Sabes bem como te temo. Sabes que só de adivinhar que um dia entras por aquela porta e te instalas confortavelmente no sofá improvisado, as minhas pernas tremem e não consigo juntar mais que dois raciocínios. Por outro lado, minha cara companheira, só de pensar que um dia transporás essa mesma porta, se me esvazia a alma e me inunda a tristeza da tua partida. Em suma, tanto te quero como te temo. Sim, entendes agora a minha inconstância?

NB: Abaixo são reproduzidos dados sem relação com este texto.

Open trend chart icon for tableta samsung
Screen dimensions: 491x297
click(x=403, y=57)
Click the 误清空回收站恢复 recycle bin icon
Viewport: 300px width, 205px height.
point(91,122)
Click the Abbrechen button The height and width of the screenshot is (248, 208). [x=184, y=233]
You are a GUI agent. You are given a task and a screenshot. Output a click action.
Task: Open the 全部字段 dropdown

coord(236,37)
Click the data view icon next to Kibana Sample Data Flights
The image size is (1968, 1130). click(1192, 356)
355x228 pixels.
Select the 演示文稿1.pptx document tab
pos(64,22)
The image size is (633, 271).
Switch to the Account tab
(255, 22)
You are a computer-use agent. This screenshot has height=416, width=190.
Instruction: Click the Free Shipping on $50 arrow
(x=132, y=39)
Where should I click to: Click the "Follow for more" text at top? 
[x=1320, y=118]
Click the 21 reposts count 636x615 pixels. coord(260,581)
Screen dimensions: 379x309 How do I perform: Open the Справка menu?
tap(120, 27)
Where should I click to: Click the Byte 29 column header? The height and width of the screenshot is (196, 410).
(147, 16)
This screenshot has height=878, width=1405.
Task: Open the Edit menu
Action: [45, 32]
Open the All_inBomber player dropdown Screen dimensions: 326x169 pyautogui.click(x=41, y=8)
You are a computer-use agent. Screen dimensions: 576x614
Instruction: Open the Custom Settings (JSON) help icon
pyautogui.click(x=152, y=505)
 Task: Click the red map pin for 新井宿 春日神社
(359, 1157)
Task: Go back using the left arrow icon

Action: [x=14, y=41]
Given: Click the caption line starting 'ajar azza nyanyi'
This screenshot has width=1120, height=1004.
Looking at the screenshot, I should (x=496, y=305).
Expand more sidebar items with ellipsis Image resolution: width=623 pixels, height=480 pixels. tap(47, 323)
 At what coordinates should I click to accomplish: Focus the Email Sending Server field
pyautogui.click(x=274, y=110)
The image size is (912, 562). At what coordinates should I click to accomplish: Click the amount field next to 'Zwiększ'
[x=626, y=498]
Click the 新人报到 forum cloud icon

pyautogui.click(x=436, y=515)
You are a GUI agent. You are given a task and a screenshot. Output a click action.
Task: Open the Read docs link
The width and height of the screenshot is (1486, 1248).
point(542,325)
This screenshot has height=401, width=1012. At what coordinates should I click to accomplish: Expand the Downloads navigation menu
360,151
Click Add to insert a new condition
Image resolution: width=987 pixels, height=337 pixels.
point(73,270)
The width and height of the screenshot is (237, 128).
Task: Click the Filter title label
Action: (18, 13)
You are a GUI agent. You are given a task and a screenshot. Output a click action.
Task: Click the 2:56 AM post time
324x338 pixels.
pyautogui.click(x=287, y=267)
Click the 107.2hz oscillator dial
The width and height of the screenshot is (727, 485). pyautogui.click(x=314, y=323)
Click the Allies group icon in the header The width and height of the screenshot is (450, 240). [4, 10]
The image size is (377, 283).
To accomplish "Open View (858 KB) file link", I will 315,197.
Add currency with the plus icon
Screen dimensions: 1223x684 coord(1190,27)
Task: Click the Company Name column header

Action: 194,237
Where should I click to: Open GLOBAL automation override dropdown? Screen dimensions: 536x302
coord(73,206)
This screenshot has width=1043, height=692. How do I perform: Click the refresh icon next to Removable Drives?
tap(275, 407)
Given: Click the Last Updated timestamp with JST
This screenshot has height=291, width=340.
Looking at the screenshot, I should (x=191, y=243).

Se ficas, morrem as danças ao luar, se partes, morrem as estrelas que salpicam de alegria o luar, e sem luar não podem haver danças.
Reencontro-te aqui, pois não partiste de verdade. Sabes? Por vezes parece-me que a tua face se encerra em condescendência, quando de facto sinto que é apreensão. Dás-me e tiras. Não, não dás, nem tiras, parece que o teu destino foi traçado muito antes do meu.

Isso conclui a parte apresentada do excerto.